Ichabod's Kin
A place for politics, pop culture, and social issues

No Thanks to Presidents

Seal of the Vice President of the United States

Image via Wikipedia

This year will be no different than any other. We give no thanks to presidents till they’re out of office. Till then, we give them a lot of lip, like kids who think their parents are dumb and later realize they’re were pretty smart after all.

This is especially true since JFK. The so-called “seer” Jeanne Dixon claimed to have predicted his assassination, but did no such thing: she merely said he would be an “unlucky president,” a broad statement to catch anything during his administration.

The White House, after all, is the home of Bad Luck. LBJ, after starting the War on Poverty and getting the Civil Rights Bill into law, had to forfeit a second term because of the war in Viet Nam. How unlucky can you get?

Then there was Nixon and Watergate, and ‘nuff said, there.

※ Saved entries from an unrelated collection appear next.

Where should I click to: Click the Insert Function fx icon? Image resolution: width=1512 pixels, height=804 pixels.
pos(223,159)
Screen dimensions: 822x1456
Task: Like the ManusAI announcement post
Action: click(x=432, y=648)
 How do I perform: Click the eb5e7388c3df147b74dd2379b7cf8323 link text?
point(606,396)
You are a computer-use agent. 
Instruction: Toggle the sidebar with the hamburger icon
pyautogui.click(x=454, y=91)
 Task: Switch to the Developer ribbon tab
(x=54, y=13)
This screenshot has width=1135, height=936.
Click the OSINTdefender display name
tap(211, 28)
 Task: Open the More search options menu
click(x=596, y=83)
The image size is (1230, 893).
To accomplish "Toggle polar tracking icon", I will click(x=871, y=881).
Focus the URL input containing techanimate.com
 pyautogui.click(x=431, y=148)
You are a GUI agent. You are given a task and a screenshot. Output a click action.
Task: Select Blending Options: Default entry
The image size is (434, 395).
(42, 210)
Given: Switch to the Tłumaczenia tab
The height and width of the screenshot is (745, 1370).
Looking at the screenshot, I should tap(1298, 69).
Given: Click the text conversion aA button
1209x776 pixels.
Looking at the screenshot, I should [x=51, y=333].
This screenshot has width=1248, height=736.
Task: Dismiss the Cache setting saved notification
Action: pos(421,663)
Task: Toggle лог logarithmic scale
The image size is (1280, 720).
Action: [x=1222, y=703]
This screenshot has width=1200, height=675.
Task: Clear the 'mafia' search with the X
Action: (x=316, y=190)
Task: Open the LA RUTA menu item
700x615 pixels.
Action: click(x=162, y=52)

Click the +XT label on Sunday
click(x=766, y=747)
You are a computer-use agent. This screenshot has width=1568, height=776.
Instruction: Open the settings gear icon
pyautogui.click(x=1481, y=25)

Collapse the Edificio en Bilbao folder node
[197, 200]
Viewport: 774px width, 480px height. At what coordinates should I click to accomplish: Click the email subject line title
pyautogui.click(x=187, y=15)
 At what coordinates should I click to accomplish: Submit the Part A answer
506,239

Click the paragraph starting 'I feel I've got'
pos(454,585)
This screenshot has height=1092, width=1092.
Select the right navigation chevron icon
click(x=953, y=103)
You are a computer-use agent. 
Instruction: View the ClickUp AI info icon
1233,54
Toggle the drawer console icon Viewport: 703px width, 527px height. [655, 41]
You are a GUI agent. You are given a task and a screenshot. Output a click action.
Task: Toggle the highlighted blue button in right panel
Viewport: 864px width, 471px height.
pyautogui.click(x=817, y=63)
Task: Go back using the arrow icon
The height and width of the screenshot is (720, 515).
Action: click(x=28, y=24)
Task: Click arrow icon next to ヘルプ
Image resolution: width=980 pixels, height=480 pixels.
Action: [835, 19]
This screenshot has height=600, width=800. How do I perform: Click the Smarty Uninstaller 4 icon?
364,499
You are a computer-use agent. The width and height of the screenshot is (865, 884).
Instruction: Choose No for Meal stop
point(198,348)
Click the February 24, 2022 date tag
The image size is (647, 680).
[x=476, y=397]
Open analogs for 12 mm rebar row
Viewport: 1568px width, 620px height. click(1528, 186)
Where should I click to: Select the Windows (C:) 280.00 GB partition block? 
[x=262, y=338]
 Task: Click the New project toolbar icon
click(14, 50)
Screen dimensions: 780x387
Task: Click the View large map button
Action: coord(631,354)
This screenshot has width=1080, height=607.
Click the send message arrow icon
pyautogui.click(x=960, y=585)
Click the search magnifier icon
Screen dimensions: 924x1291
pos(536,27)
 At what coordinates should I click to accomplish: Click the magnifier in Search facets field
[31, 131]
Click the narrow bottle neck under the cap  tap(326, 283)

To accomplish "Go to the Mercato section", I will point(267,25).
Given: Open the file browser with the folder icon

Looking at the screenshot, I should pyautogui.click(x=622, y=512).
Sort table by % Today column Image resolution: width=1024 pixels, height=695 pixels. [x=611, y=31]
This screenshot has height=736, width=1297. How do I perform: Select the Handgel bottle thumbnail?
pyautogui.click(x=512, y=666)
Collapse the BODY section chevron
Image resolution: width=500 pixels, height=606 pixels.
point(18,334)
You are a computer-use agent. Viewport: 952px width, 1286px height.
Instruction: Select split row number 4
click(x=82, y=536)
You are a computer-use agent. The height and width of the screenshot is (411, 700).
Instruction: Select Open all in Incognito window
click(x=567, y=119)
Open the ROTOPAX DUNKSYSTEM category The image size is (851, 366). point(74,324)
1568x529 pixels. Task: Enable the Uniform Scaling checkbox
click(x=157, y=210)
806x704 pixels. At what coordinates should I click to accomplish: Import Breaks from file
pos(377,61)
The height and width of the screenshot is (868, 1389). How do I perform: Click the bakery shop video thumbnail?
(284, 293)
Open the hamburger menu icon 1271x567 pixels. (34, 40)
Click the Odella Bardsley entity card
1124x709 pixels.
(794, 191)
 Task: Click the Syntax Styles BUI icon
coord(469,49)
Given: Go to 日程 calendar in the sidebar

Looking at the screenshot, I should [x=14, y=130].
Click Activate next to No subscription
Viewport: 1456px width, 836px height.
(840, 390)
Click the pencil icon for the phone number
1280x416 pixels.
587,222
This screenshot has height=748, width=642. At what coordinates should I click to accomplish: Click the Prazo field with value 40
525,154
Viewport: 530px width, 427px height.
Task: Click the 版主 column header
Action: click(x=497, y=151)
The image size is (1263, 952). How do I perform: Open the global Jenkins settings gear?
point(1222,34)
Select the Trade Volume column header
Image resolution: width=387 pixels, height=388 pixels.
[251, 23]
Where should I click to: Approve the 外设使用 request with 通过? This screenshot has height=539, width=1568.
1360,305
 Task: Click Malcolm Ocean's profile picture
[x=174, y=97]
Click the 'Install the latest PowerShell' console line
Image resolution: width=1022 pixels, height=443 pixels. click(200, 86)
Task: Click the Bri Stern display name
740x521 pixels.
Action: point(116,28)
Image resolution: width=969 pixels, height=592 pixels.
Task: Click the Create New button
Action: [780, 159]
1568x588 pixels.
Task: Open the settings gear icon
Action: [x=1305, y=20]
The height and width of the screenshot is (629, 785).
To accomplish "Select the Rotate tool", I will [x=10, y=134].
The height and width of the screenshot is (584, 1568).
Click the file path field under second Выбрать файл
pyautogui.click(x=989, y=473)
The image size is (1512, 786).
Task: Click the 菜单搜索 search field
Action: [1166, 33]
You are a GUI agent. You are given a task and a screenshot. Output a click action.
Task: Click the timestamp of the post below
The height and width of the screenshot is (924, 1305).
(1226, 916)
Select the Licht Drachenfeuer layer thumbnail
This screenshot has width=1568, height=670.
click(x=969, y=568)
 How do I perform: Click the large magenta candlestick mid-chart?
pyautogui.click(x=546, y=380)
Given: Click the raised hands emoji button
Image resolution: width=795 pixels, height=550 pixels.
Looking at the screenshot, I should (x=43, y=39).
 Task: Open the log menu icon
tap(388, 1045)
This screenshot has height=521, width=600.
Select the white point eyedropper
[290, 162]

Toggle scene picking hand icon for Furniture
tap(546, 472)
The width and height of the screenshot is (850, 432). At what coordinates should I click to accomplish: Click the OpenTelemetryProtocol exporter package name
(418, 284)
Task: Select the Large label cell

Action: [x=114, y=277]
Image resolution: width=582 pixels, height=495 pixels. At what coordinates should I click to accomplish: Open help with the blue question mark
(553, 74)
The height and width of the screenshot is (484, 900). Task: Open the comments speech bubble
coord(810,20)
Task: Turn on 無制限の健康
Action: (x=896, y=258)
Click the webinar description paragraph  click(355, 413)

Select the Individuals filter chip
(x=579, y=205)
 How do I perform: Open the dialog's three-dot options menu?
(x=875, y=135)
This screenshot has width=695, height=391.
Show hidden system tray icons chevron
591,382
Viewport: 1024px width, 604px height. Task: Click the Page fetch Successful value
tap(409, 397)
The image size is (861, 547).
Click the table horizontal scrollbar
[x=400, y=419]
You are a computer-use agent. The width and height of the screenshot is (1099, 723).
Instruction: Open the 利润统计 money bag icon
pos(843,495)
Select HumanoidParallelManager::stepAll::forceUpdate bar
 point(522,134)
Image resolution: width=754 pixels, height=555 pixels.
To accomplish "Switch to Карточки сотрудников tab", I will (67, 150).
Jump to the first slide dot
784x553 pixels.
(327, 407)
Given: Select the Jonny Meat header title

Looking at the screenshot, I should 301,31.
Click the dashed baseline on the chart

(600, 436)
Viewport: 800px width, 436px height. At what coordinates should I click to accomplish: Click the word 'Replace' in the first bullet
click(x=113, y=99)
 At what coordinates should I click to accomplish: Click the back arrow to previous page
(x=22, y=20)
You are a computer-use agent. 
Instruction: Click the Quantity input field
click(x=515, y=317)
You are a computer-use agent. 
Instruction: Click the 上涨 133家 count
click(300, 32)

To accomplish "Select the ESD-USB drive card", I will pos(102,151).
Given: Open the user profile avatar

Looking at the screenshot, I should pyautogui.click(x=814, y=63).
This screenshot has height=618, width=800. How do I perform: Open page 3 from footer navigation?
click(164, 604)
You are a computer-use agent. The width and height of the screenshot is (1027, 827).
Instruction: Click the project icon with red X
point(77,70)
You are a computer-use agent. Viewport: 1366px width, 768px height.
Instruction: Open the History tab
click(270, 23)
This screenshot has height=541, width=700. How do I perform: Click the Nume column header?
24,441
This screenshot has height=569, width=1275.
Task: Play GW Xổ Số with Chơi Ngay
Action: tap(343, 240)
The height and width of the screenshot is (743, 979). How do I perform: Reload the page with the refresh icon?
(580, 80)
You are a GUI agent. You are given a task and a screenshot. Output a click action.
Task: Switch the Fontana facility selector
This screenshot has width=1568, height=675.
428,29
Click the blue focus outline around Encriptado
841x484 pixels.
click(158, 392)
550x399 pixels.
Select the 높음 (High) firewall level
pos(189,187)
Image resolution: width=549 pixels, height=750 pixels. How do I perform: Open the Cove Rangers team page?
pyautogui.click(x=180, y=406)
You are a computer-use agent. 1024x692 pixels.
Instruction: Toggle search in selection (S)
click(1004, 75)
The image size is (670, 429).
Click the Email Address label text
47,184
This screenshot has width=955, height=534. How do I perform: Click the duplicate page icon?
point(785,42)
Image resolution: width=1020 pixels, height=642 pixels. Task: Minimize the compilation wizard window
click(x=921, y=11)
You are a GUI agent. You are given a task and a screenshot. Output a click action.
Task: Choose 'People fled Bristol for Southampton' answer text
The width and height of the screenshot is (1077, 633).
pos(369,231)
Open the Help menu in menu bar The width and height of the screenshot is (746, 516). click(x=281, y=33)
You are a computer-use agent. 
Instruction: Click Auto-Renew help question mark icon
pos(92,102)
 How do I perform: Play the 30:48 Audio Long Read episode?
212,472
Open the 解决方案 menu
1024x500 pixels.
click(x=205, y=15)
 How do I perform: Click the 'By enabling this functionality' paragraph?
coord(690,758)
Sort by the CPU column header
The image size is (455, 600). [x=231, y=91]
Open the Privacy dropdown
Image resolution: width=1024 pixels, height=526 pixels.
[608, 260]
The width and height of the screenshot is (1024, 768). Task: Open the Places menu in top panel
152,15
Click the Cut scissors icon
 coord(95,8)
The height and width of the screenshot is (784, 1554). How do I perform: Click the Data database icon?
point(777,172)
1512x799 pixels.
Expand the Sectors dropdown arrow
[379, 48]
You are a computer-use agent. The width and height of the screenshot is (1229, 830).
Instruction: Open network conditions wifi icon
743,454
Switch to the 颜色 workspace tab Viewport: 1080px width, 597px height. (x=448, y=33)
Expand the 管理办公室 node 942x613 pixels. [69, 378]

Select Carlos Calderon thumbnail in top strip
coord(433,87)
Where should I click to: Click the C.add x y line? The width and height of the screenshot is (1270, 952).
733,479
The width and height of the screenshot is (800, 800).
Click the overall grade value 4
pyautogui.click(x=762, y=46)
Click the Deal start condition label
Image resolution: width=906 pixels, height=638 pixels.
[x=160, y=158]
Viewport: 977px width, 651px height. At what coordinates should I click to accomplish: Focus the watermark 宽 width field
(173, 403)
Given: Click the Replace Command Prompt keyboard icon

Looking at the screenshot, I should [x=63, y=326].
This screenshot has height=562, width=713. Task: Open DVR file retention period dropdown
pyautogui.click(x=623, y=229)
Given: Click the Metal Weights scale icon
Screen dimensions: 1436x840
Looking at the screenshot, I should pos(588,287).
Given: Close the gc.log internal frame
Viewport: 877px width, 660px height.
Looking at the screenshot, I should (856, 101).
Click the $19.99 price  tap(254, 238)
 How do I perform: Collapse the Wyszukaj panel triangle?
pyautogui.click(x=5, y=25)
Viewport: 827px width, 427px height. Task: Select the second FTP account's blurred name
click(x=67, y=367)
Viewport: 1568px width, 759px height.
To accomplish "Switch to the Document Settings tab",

Ford is remembered for falling down stairs. Carter choked on a nearly 20% interest rate brought on by Paul Volcker, who knew it would cost Jimmy a second term, but there was also the hostage-taking in Iran (and who could have prevented that? Nobody, that’s who) and U.S. copters that fell in the desert in a blown rescue operation. Bad luck? You betcha.

Carter’s “malaise” speech, by the way, was notable for his never having said that word, but everything stuck on him, unlike his successor, Reagan, whose failings have been blessed with American amnesia: like his ridiculous visit to Bitberg Cemetery where SS troops are interred, only because Helmut Kohl wouldn’t let him back out, and Reagan preferred to honor Kohl’s sensitivities rather than those of Americans.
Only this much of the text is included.